In December 1995, a grant was provided by the UNFPA through the DOH Family Planning Service to De La Salle
University Social Development Research Center (SDRC) to undertake an evaluation of quality of care in family planning services in different service delivery points (SDPs) in the country. The objectives of the evaluation were as follows: (I) to describe the availability and quality of family planning activities in a sample of service delivery points in the country; (2) to analyze the relationship between subsystem functioning and the quality of services and posit modifications at the programmatic and policy levels; and (3) to derive meaningful indicators for the assessment of quality of care which relate to client satisfaction and program performance.
The approach to assess the quality in family planning service delivery was to examine the strengths and weaknesses of the program focusing on all major subsystems. Using both observation and interviewing techniques, information was collected on the key indicators of family planning subsystems, quality of care, and SDO performance.

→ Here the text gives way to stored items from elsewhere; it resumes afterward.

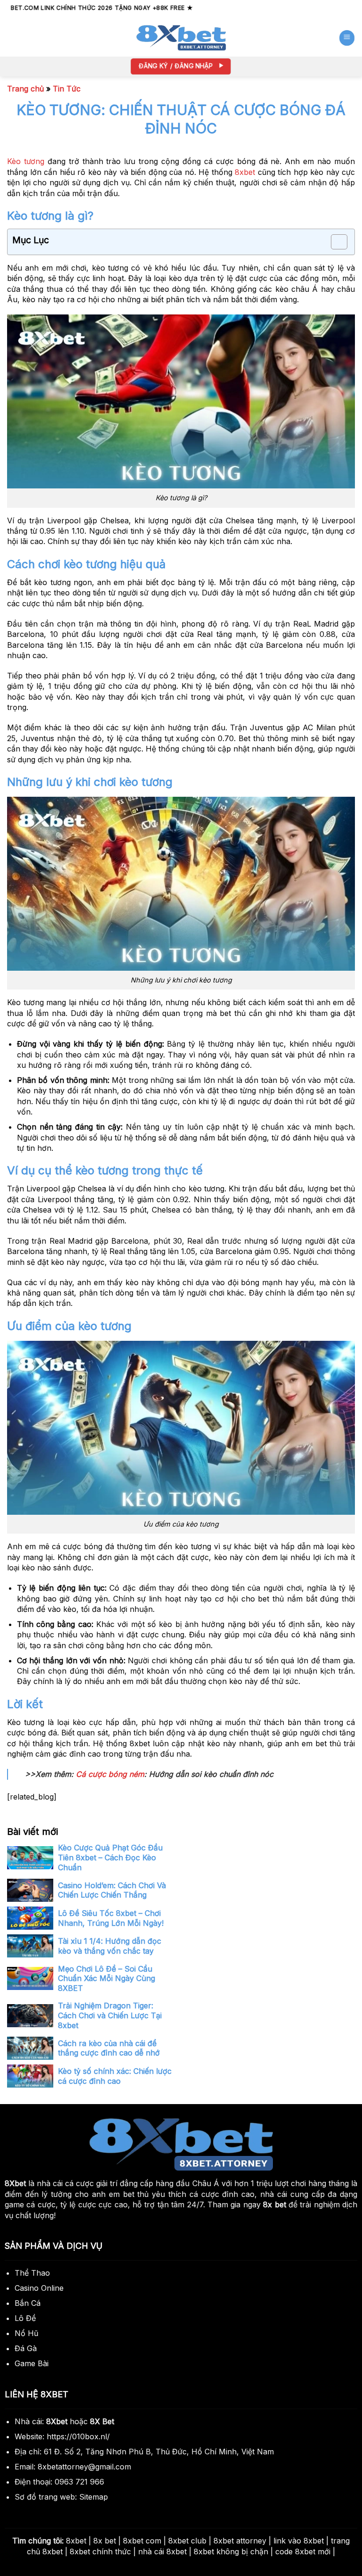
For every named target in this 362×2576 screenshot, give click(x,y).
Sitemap (93, 2497)
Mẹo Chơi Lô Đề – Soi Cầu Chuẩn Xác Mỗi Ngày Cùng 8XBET (106, 1978)
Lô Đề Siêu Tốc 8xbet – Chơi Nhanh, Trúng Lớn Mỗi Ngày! (111, 1918)
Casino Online (39, 2288)
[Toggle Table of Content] (334, 242)
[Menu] (347, 38)
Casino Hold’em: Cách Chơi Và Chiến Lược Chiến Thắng (112, 1890)
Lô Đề (25, 2318)
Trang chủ (25, 88)
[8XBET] (181, 37)
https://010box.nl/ (78, 2436)
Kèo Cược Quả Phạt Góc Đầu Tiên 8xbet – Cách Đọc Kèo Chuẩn (110, 1857)
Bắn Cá (28, 2303)
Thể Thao (32, 2273)
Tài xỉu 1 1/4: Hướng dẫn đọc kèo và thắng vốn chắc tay (109, 1946)
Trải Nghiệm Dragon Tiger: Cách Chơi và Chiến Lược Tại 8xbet (110, 2015)
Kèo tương (25, 161)
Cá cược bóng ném (110, 1774)
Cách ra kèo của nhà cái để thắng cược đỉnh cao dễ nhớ (109, 2048)
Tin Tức (67, 88)
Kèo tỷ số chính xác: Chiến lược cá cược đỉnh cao (115, 2076)
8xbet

Three basic questions were addressed by this study to help program managers and administrators develop policy recommendations for the program guidance and possible redirection; make necessary improvements in the range, type, and quality of services provided; and establish baseline measures for planning and evaluating future improvement: (l) is each subsystem in place, that is, ready to provide services? These are: (a) logistics/supplies; (b) facilities/equipment; (c) staff; (d) supervision/management; (e) information, education, and communication (IEC); and (f) record keeping. (2) If in place, is each subsystem functioning and ready to provide quality services? (3) If each subsystem is functioning, are quality of services actually being provided and received? The six components include: (a) choice of contraceptive methods; (b) provider-client information exchange such as understanding client needs and information given to clients; (c) provider competence; (d) client-provider interaction; (e) mechanisms to encourage continuity; and (f) constellation of services.
A set of forms was utilized. Results were tabulated and recommendations were generated.